Retail giants have an opportunity to plug the holes in a disjointed rental market

Tuesday 08 November 2022 6:00 am

Rents have increased by as much as 20 per cent in London this year. (Photo by Dan Kitwood/Getty Images)

For many people across the country, their ability to stay in their homes is in jeopardy. And this is not about mortgages. Rents have risen sharply this year, and many are being forced to move as a result. Others will be forced to leave due to the collateral damage of homeowners being unable to afford a higher mortgage rate and selling.

In the rental market, there are dozens of unknowns and uncertainties for tenants. The idea of ​​“brand loyalty” is an unknown concept.

In such a fragmented industry, building loyalty is secondary to filling a room. But no-fault evictions, standards and liability, safety and security issues, all exacerbated by the pandemic, are central to the loss of faith in 1.5 million homeowners across the UK. In 2021, only 63% of private renters said they were satisfied with their renting experience, far less than the 79% of social renters and 98% of landlords who said they were satisfied.

Curating a brand in the rental sector seems like overkill, but established and beloved retail names have identified a gap to play in their reputation experience by providing high-quality service and subsequently retaining loyal customers. The John Lewis Association, founded on the idea of ​​industrial democracy, is a powerful example, and there are others as well. Lloyds, the high street resistance, has pledged to introduce 50,000 new homes to the rental market, while Sainsbury’s, Tesco and IKEA offer mixed tenures with development partners.
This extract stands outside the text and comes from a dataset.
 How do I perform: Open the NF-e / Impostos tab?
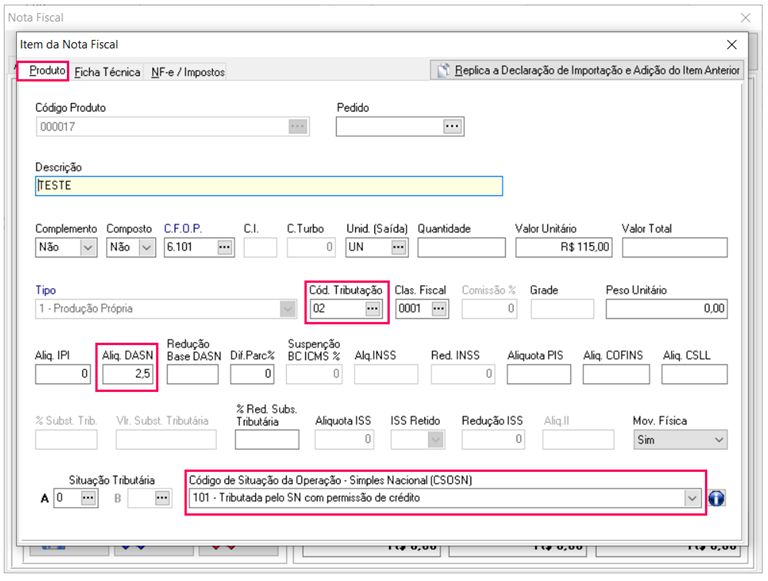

Build to Rent is not a new concept in the UK. Professionally managed rental housing has been growing for more than a decade, with 225,352 homes completed, under construction or planned as of the first quarter of this year. Far from the opacity of the traditional private rental sector, it presents a tempting offer for tenants outside of the landlord lottery and an attractive horizontal move for brands with established properties and in-depth knowledge of their customer base.

In the melting pot of retail, where the battle for footfall is constantly shifting, resilient brands must foster lasting credibility with customers to survive. Applying these principles to a disjointed rental market invites structural change, and in more ways than one, especially when renters expect so little from their landlords.

The immediate effect of trusted brands entering the rental industry helps empower renters. Once residents are considered customers and their preferences are part of the rental business model, the goal will shift from simply providing accommodation to outperforming the competition.

Looking ahead, it would not be unrealistic to envision a rental market dominated by brands offering a different range of services, styles and prices. Instead of being kicked out of properties every time their owners decide to sell them, a tenant could move through a network of residences, renting from a company that trades on loyalty, rather than the prevailing demand for rental housing only.

The benefits could go further. With consumer brands understanding of consumer needs and buying habits, we are likely to see demand for a new interaction between where we live and shop. In this regard, the UK is behind the US and Asia, where ground floor commercial space is used in urban areas for the sustainable integration of commercial and rental housing.

For decades, the private rental market has been against tenants. As retail brands enter the space, they have the ability to change the stagnant status quo of the past.